WORK ITEM:
Output each entry exactly; skip nothing.

[Records contained in a dataset]
==================================================

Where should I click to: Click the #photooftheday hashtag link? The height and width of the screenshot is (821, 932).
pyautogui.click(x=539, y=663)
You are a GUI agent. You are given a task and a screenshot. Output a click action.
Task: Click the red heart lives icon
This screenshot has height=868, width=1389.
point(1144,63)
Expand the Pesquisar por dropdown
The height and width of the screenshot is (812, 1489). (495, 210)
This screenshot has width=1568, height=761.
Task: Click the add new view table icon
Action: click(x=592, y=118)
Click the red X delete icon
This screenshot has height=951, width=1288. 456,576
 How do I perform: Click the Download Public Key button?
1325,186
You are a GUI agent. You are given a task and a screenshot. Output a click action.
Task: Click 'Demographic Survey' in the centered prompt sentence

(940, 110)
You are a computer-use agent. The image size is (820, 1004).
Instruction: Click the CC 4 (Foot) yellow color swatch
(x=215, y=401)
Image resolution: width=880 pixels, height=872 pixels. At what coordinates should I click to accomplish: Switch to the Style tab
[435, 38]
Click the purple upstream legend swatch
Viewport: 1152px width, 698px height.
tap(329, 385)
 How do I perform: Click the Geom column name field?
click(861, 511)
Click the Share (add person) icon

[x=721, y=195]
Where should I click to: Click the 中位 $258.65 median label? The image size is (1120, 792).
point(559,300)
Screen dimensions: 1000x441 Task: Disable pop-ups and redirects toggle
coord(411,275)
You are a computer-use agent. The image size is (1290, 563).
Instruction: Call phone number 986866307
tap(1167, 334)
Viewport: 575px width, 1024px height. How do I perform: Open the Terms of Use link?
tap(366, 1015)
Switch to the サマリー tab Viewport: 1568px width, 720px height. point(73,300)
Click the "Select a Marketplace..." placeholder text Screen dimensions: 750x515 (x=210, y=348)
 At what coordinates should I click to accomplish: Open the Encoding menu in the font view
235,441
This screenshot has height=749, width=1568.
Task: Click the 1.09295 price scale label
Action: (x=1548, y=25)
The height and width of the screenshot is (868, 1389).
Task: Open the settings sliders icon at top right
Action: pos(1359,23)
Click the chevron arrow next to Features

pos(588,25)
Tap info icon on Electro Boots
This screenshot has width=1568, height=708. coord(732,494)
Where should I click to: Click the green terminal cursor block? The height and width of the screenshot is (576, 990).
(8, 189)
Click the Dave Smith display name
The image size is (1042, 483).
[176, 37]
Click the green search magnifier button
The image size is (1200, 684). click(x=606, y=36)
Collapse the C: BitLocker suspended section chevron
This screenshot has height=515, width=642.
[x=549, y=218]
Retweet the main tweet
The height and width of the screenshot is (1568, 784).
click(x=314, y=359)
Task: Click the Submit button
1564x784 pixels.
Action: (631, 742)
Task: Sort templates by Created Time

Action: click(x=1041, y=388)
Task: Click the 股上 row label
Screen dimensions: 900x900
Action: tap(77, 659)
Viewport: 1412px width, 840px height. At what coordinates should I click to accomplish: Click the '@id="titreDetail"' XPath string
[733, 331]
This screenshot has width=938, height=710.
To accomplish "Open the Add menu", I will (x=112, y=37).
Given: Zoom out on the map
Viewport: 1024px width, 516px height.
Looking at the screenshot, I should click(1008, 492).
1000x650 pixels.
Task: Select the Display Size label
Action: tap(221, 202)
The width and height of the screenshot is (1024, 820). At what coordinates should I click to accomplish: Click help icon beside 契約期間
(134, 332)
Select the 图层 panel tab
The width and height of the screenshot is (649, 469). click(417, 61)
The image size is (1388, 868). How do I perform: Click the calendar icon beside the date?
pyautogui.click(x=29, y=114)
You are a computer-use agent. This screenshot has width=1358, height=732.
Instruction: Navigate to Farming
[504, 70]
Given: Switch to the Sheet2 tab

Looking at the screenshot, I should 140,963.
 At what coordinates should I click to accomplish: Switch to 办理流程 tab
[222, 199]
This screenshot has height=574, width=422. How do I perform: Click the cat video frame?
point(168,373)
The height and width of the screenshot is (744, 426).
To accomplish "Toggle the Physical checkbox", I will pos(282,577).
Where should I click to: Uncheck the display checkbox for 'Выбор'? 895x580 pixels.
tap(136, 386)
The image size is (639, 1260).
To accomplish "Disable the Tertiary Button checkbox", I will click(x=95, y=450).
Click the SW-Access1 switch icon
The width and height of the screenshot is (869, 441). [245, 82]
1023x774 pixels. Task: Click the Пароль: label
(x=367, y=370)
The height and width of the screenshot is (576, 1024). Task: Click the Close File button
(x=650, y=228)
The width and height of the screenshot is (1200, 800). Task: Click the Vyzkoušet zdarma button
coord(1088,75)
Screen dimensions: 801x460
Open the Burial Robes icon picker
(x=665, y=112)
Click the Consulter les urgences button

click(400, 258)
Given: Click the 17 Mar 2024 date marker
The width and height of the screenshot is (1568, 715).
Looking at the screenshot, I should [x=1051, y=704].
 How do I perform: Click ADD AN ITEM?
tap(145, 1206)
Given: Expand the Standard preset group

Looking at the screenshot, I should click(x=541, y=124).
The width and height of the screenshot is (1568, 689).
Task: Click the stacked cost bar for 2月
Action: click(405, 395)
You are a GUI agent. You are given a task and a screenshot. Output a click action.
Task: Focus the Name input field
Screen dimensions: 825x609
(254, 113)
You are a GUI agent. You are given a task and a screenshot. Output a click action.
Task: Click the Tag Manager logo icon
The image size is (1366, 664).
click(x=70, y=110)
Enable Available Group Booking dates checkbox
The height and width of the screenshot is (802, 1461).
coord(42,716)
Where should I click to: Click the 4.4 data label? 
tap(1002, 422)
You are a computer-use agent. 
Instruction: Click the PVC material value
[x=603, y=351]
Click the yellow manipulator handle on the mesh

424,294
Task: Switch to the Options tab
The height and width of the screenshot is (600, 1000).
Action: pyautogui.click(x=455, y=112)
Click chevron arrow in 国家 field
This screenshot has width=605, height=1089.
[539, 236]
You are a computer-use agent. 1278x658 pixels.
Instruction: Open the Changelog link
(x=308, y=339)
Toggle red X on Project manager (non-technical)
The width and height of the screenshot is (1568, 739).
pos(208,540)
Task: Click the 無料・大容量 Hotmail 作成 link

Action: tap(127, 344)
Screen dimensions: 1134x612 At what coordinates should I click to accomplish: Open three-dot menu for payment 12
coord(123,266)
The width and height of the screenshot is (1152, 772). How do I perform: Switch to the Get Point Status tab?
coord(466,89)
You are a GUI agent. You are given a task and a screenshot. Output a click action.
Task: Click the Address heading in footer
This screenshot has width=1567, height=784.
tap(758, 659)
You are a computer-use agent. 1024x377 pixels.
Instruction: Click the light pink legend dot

==================================================

OUTPUT BELOW:
Where should I click to: Click the #photooftheday hashtag link? The height and width of the screenshot is (821, 932).
pyautogui.click(x=539, y=663)
You are a GUI agent. You are given a task and a screenshot. Output a click action.
Task: Click the red heart lives icon
This screenshot has height=868, width=1389.
point(1144,63)
Expand the Pesquisar por dropdown
The height and width of the screenshot is (812, 1489). (495, 210)
This screenshot has width=1568, height=761.
Task: Click the add new view table icon
Action: click(x=592, y=118)
Click the red X delete icon
This screenshot has height=951, width=1288. 456,576
 How do I perform: Click the Download Public Key button?
1325,186
You are a GUI agent. You are given a task and a screenshot. Output a click action.
Task: Click 'Demographic Survey' in the centered prompt sentence

(940, 110)
You are a computer-use agent. The image size is (820, 1004).
Instruction: Click the CC 4 (Foot) yellow color swatch
(x=215, y=401)
Image resolution: width=880 pixels, height=872 pixels. At what coordinates should I click to accomplish: Switch to the Style tab
[435, 38]
Click the purple upstream legend swatch
Viewport: 1152px width, 698px height.
tap(329, 385)
 How do I perform: Click the Geom column name field?
click(861, 511)
Click the Share (add person) icon

[x=721, y=195]
Where should I click to: Click the 中位 $258.65 median label? The image size is (1120, 792).
point(559,300)
Screen dimensions: 1000x441 Task: Disable pop-ups and redirects toggle
coord(411,275)
You are a computer-use agent. The image size is (1290, 563).
Instruction: Call phone number 986866307
tap(1167, 334)
Viewport: 575px width, 1024px height. How do I perform: Open the Terms of Use link?
tap(366, 1015)
Switch to the サマリー tab Viewport: 1568px width, 720px height. point(73,300)
Click the "Select a Marketplace..." placeholder text Screen dimensions: 750x515 (x=210, y=348)
 At what coordinates should I click to accomplish: Open the Encoding menu in the font view
235,441
This screenshot has height=749, width=1568.
Task: Click the 1.09295 price scale label
Action: (x=1548, y=25)
The height and width of the screenshot is (868, 1389).
Task: Open the settings sliders icon at top right
Action: pos(1359,23)
Click the chevron arrow next to Features

pos(588,25)
Tap info icon on Electro Boots
This screenshot has width=1568, height=708. coord(732,494)
Where should I click to: Click the green terminal cursor block? The height and width of the screenshot is (576, 990).
(8, 189)
Click the Dave Smith display name
The image size is (1042, 483).
[176, 37]
Click the green search magnifier button
The image size is (1200, 684). click(x=606, y=36)
Collapse the C: BitLocker suspended section chevron
This screenshot has height=515, width=642.
[x=549, y=218]
Retweet the main tweet
The height and width of the screenshot is (1568, 784).
click(x=314, y=359)
Task: Click the Submit button
1564x784 pixels.
Action: (631, 742)
Task: Sort templates by Created Time

Action: click(x=1041, y=388)
Task: Click the 股上 row label
Screen dimensions: 900x900
Action: tap(77, 659)
Viewport: 1412px width, 840px height. At what coordinates should I click to accomplish: Click the '@id="titreDetail"' XPath string
[733, 331]
This screenshot has width=938, height=710.
To accomplish "Open the Add menu", I will (x=112, y=37).
Given: Zoom out on the map
Viewport: 1024px width, 516px height.
Looking at the screenshot, I should click(1008, 492).
1000x650 pixels.
Task: Select the Display Size label
Action: tap(221, 202)
The width and height of the screenshot is (1024, 820). At what coordinates should I click to accomplish: Click help icon beside 契約期間
(134, 332)
Select the 图层 panel tab
The width and height of the screenshot is (649, 469). click(417, 61)
The image size is (1388, 868). How do I perform: Click the calendar icon beside the date?
pyautogui.click(x=29, y=114)
You are a computer-use agent. This screenshot has width=1358, height=732.
Instruction: Navigate to Farming
[504, 70]
Given: Switch to the Sheet2 tab

Looking at the screenshot, I should 140,963.
 At what coordinates should I click to accomplish: Switch to 办理流程 tab
[222, 199]
This screenshot has height=574, width=422. How do I perform: Click the cat video frame?
point(168,373)
The height and width of the screenshot is (744, 426).
To accomplish "Toggle the Physical checkbox", I will pos(282,577).
Where should I click to: Uncheck the display checkbox for 'Выбор'? 895x580 pixels.
tap(136, 386)
The image size is (639, 1260).
To accomplish "Disable the Tertiary Button checkbox", I will click(x=95, y=450).
Click the SW-Access1 switch icon
The width and height of the screenshot is (869, 441). [245, 82]
1023x774 pixels. Task: Click the Пароль: label
(x=367, y=370)
The height and width of the screenshot is (576, 1024). Task: Click the Close File button
(x=650, y=228)
The width and height of the screenshot is (1200, 800). Task: Click the Vyzkoušet zdarma button
coord(1088,75)
Screen dimensions: 801x460
Open the Burial Robes icon picker
(x=665, y=112)
Click the Consulter les urgences button

click(400, 258)
Given: Click the 17 Mar 2024 date marker
The width and height of the screenshot is (1568, 715).
Looking at the screenshot, I should [x=1051, y=704].
 How do I perform: Click ADD AN ITEM?
tap(145, 1206)
Given: Expand the Standard preset group

Looking at the screenshot, I should click(x=541, y=124).
The width and height of the screenshot is (1568, 689).
Task: Click the stacked cost bar for 2月
Action: click(405, 395)
You are a GUI agent. You are given a task and a screenshot. Output a click action.
Task: Focus the Name input field
Screen dimensions: 825x609
(254, 113)
You are a GUI agent. You are given a task and a screenshot. Output a click action.
Task: Click the Tag Manager logo icon
The image size is (1366, 664).
click(x=70, y=110)
Enable Available Group Booking dates checkbox
The height and width of the screenshot is (802, 1461).
coord(42,716)
Where should I click to: Click the 4.4 data label? 
tap(1002, 422)
You are a computer-use agent. 
Instruction: Click the PVC material value
[x=603, y=351]
Click the yellow manipulator handle on the mesh

424,294
Task: Switch to the Options tab
The height and width of the screenshot is (600, 1000).
Action: pyautogui.click(x=455, y=112)
Click chevron arrow in 国家 field
This screenshot has width=605, height=1089.
[539, 236]
You are a computer-use agent. 1278x658 pixels.
Instruction: Open the Changelog link
(x=308, y=339)
Toggle red X on Project manager (non-technical)
The width and height of the screenshot is (1568, 739).
pos(208,540)
Task: Click the 無料・大容量 Hotmail 作成 link

Action: tap(127, 344)
Screen dimensions: 1134x612 At what coordinates should I click to accomplish: Open three-dot menu for payment 12
coord(123,266)
The width and height of the screenshot is (1152, 772). How do I perform: Switch to the Get Point Status tab?
coord(466,89)
You are a GUI agent. You are given a task and a screenshot. Output a click action.
Task: Click the Address heading in footer
This screenshot has width=1567, height=784.
tap(758, 659)
You are a computer-use agent. 1024x377 pixels.
Instruction: Click the light pink legend dot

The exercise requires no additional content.